М а р ц е л и й: Ты уже кончил?

Р о м е к: Да.

М а р ц е л и й: Это хорошо.

Р о м е к: Ты завидуешь ему и потому судишь его так несправедливо.

М а р ц е л и й: Куда уж мне его судить! Естественно, я завидую его славе, поездкам, сундукам, орденам и так далее, как завидовал — в чем и признался в юмористической форме — Ижиковский Бою, а этот последний сделал перед публикой вид, что совершенно серьезно принял слова Ижиковского о том, что в зависти источник всей его деятельности против Боя.
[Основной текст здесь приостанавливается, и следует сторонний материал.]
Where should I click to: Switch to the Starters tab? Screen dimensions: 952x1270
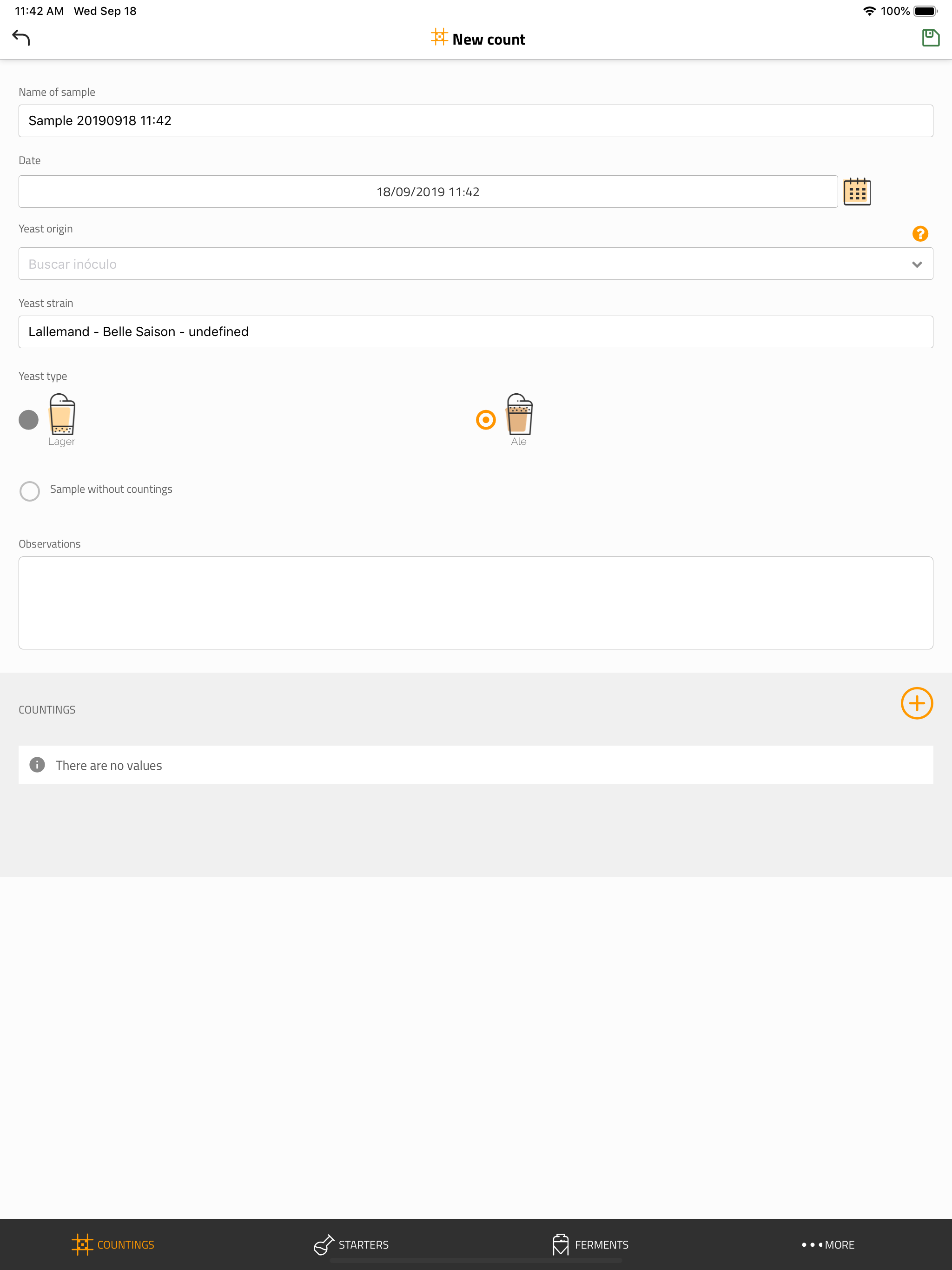(x=351, y=1244)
Вот какие были в нашей литературе поля сражений и побед. Да, конечно, я завидую, но не хотел бы быть никем, кроме себя самого — я заполнен самим собой до самых метафизических краешков своей сути.
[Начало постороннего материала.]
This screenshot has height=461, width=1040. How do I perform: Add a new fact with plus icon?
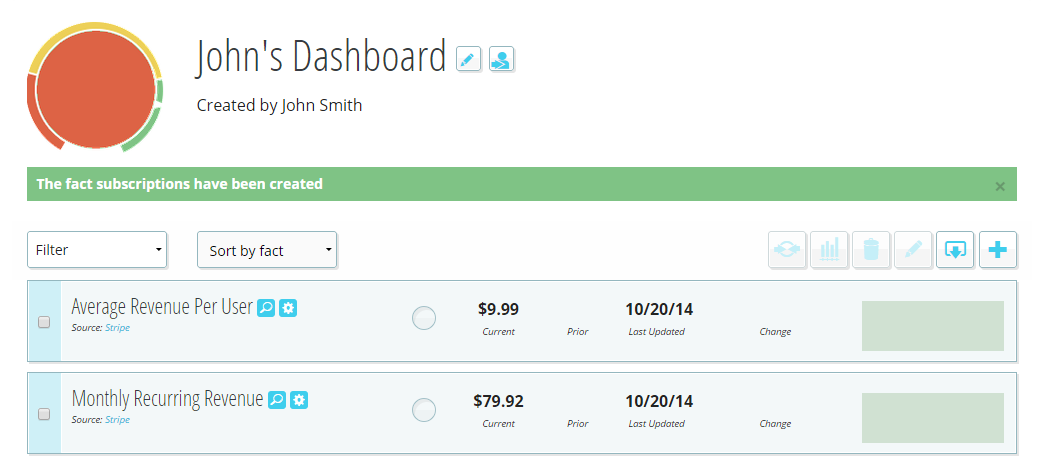click(998, 249)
Р о м е к: Особенно когда нажрешься кокаина, как перуанец, — тогда это нетрудно.

М а р ц е л и й: Что трудно, а что нет — оставь судить мне. А впрочем, может, Шимановский и в самом деле велик — черт его знает — время покажет — музыка не моя сфера, в ней я руководствуюсь интуицией, а она может оказаться ошибочной. И пусть его там провозглашают послом honoris causa[237] в Токио, пусть его даже сделают Почетным Министром Иностранных Дел, только пусть людям искусства не дают званий почетного доктора философии. А недавно вроде какой-то тенор докторской степени потребовал. Если так пойдет дальше, то настанет черед и наших спортсменов[238].
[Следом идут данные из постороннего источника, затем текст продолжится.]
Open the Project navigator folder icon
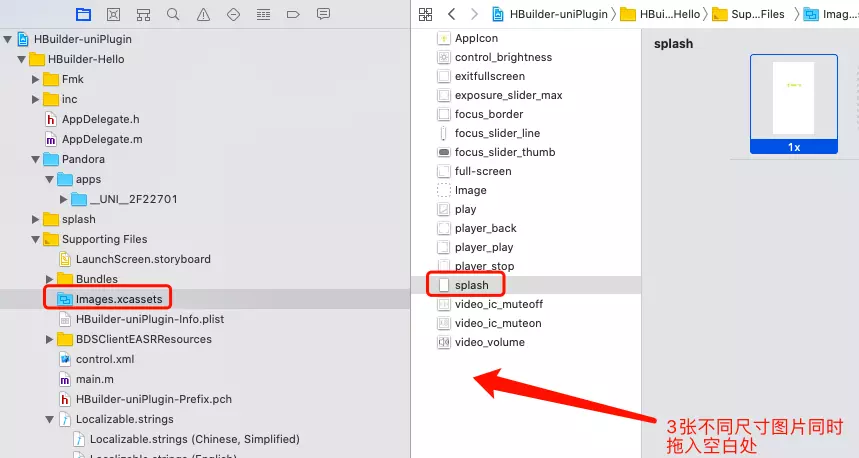Image resolution: width=859 pixels, height=458 pixels. coord(83,14)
Р о м е к: Ну естественно, подсознательно ты просто кипишь от зависти.

М а р ц е л и й: Отнюдь — я только протестую против смешения ценностей в том, что касается их качеств. Могут существовать целые иерархии в рамках определенных сфер, но нельзя сравнивать предметы и людей из одной сферы с такими же элементами другой или выстраивать иерархии из разнородных элементов, ибо именно тогда возникает та неразбериха, в которой мы живем. Возьмем, к примеру, сравнение чисто формального полотна, как мое, с натуралистическим портретом — явный нонсенс, а ведь все клюют на него чуть ли не ежедневно. Аналогичным образом я борюсь против тезиса, что все негативные суждения о ком-либо идут якобы от зависти или ревности, тезиса, ужасно понизившего уровень наших дискуссий, которые могли бы стать школой предостережения для умов следующих поколений. О мелкота — неужели вы не видите, что роете ямы под собой, ибо волна унижения накроет вас еще при вашей жизни!

Неожиданно Ромек взорвался идиотским смехом.

— Ха, ха, ха! — он извивался на козетке просто как осел какой (а не змея).

С изумлением присматривались к нему «глубокие и мудрые аристократы, покинув свои переполненные шумом редкостных деревьев замки»[239], — Маске-Тауэр и Менотти-Корви.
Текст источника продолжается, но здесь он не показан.